Belizário, pai extremosos e adepto experimentado de quotas democráticas e da igualdade no lar, teve que contar, naquela noite, ao seu mais velho uma estória que o transportasse ao reino de Morfeu. Puxou da inventiva e narrou as peripécias do pedinte que tinha sido abandonado pelo pai rico e que foi mais tarde reintegrado no mundo das celebridades. Debalde, o infante não se rendeu à primeira. Recorreu à colecção de escritores neo-realistas editadas por um periódico realista e leu todas os episódios de cabo a rabo e nada. Até que, por inspiração da cônjuge que o esperava, de braços abertos, no andar superior, decidiu contar a estória do príncipe enjeitado, nascido com pés de barro que se fez guerreiro de excelência no reino da Terracota. O resultado não se fez esperar: o conto ainda não ia a meio e o puto já contava cordeirinhas. Belizário deixou-o nos braços de Morfeu e aprestou-se a cair nos braços de Morfina.

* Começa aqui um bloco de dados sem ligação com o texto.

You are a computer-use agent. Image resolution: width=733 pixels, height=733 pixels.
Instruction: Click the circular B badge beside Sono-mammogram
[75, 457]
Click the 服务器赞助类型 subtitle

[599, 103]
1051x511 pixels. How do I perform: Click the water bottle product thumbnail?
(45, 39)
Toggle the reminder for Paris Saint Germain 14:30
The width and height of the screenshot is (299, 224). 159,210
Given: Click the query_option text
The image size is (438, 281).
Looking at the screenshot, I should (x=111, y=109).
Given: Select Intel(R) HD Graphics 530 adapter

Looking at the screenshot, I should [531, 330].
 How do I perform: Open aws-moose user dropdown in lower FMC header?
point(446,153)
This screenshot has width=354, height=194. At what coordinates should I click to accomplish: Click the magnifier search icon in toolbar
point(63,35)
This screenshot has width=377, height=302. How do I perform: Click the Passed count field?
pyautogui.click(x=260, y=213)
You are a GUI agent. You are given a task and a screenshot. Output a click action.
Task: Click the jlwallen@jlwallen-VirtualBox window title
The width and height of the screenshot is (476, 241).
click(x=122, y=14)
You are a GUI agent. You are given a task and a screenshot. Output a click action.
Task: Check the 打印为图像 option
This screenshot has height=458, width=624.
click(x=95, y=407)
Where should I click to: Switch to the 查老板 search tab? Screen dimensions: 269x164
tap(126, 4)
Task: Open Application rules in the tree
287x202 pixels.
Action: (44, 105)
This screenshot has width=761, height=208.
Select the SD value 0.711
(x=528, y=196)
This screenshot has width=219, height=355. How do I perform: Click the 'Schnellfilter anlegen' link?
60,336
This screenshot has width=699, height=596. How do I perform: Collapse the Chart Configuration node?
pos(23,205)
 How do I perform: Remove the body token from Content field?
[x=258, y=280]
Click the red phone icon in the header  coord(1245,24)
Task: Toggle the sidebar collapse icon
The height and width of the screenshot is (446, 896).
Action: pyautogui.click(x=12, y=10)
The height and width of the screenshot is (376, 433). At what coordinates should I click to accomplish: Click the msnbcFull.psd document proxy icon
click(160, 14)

Depois já não custava nada:
- Era uma vez um rei com uma grande barriguinha…. Era uma vez um príncipe que virou sapo por conta do mau hálito de uma bruxa má…
Uma outra linha de investigação, também levada a cabo por uma missão mecenada tenta esclarecer o enigma que envolve a formação da pequenada: os petizes ficam encantados com diademas ou são os progenitores que à vida gostam de juntar uma pitada de encantamento? A hipótese que colhe mais consensos entre os investigadores entende que rainhas, princesas, beis, samurais, imperadores e marajás, geralmente donos de grossas maquias, ilustram o sonho que comanda a vida. Porventura não sonhamos nós com príncipes encantados e encartados, com reis a surdir do nevoeiro? A excepção recai no sorteio do euromilhões.
Belizário, também ele embalado, na meninice por estas estórias encantatórias, num dia de sol radiante, decidiu acabar com as meias medidas. Convencido que mais vale um gosto na vida que três reis na algibeira, consumiu o seu pé-de-meia na aquisição de um rochedo junto ao cais de atracação da terra de sua naturalidade. Acto contínuo, deu-se a conhecer ao mundo na qualidade de xá do Alegra-Campo.
Óbices de monta: ninguém habita o rochedo, a biodiversidade é espantosamente frágil e a pegada ecológica onerosa. Dali apenas se pode ver navios ou observar cagarras. Pelo que, se propõe criar incentivos que passam pela outorga de títulos honoríficos, atribuição de prebendas, distribuição gratuita de computadores e, last but not lhe least, o consumo tendencialmente gratuito de poncha, néctar produzido na vizinha república das bananas, à discrição.
No curto prazo, está prevista a exportação de burgaus, lapões e migas; no médio prazo a aposta será nos desportos náuticos e na talassoterapia; no longo prazo, a aquacultura e a pesca e o turismo hão-de medrar – prevêm as consultoras internacionais -, o que faz todo o sentido, numa terra que dispõe de muito mar à mão de semear.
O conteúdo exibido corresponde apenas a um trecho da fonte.